Second question, i normally burn wood, but every now and then I burn peat.
Are these units suitable for peat.........I guess they will burn anything, but are they suitable for peat ?
Peat fires would require the chamber to be relatively big, as peat is very low density, and you need quite a bit of it to generate useful quantities of heat.


----------



## Green100 (25 Jan 2011)

Did any of your open fires include a back boiler? 

I've a GRANT back boiler (google for grantengineering.ie +triple-pass-solid-fuel-back-boiler) in a 1200 sq foot semi. It heats the water & house (6 single + 2 double rads). Works VERY well at what it does, but I am conscious of the heat which escapes up the chimney.

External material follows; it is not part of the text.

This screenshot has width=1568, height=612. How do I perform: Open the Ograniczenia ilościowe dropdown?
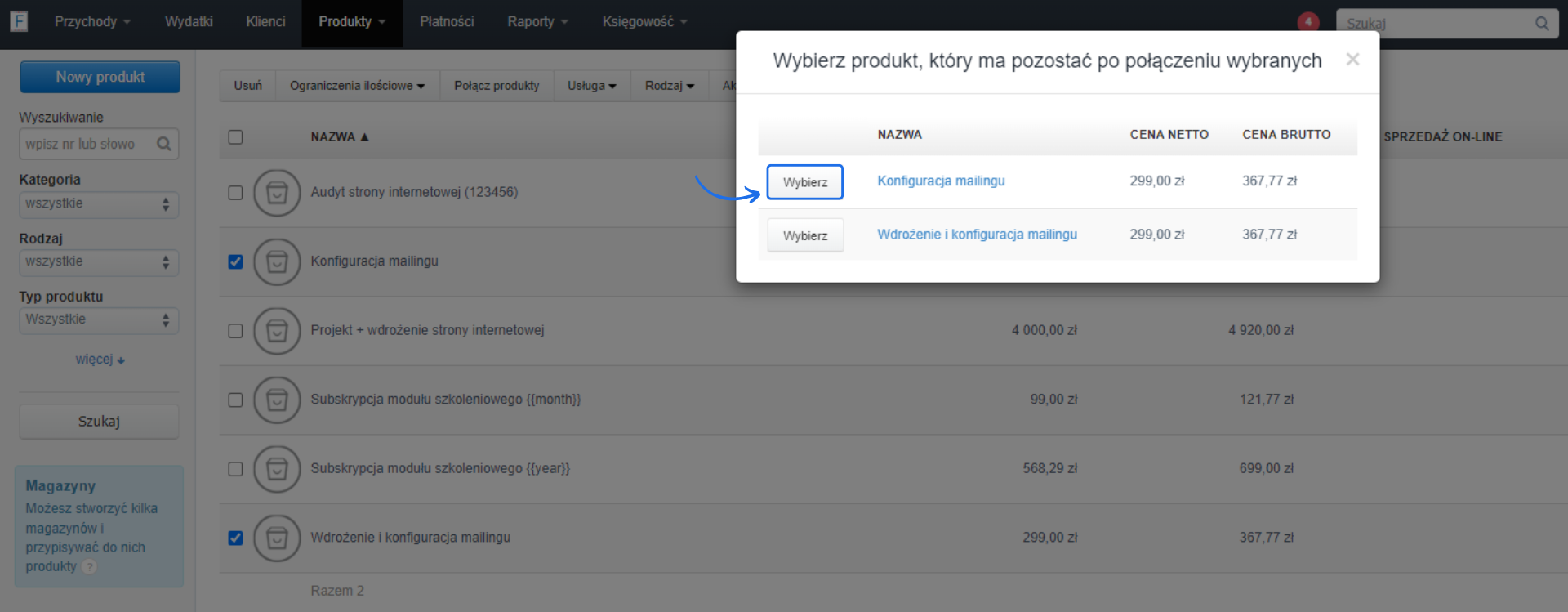click(357, 86)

Would like to hear feedback on if the inserts, can replace the above system?
Concerned about "if it's not broken, don't fix it".

Thanks.


----------



## Trilogy 1982 (5 Feb 2011)

You can replace your back boiler/ open fire with a boiler insert like the Esse 350 Greenspan.

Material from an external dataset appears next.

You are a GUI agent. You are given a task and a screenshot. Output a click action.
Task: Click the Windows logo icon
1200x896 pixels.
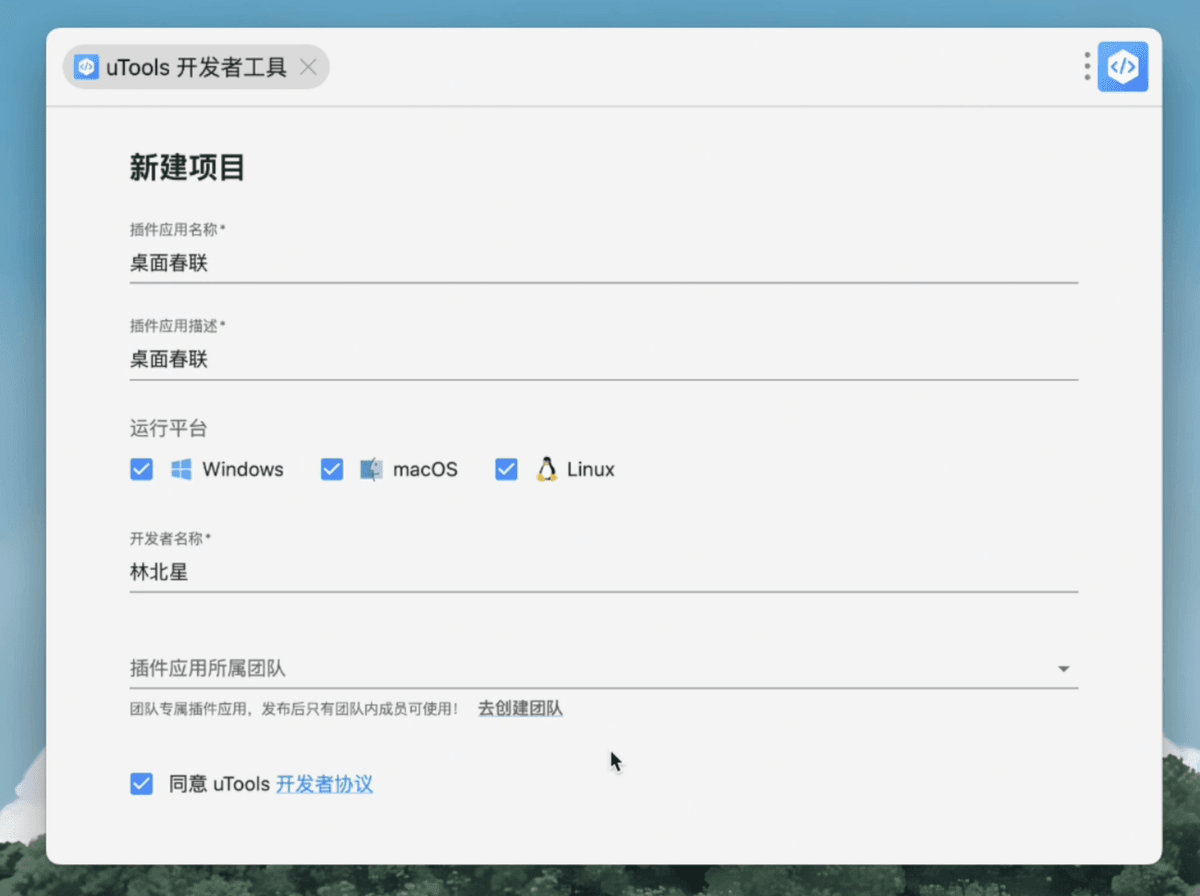[180, 468]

You will have to cut out the existing boiler to get the boiler stove in/ get at the pipes and will need to use a flexible connection to reconnect to the pipes. Look at something like tracpipe (corrugated stainless steel) but your plumber will need to be careful to ensure the flow is continually rising in this flexible section.

I've recently done this but it is a bit of a mission.

You'll appreciate the difference though.


----------



## horusd (5 Feb 2011)

I bought one of those chimney bags thingies for blocking up the chimney & reducing drafts.  The thing cost me €35 on the internet, and it just lasted a few months. I din't light the fire under it or anything, it just seemed to fail. I have a good few fireplaces in the house, so I used strong plastic bags and filled them tightly with attic insulation, they work great. The heat-loss is dramatically reduced, and there is little drafts or cold air coming down. Very snug & cosy, and the heating doesn't need to be on full blast to counter the chill.


----------



## tester1 (5 Feb 2011)

Waterford Stanleys new insert stove is called the Cara. 
Im sure about measurements etc you have to check their website.


----------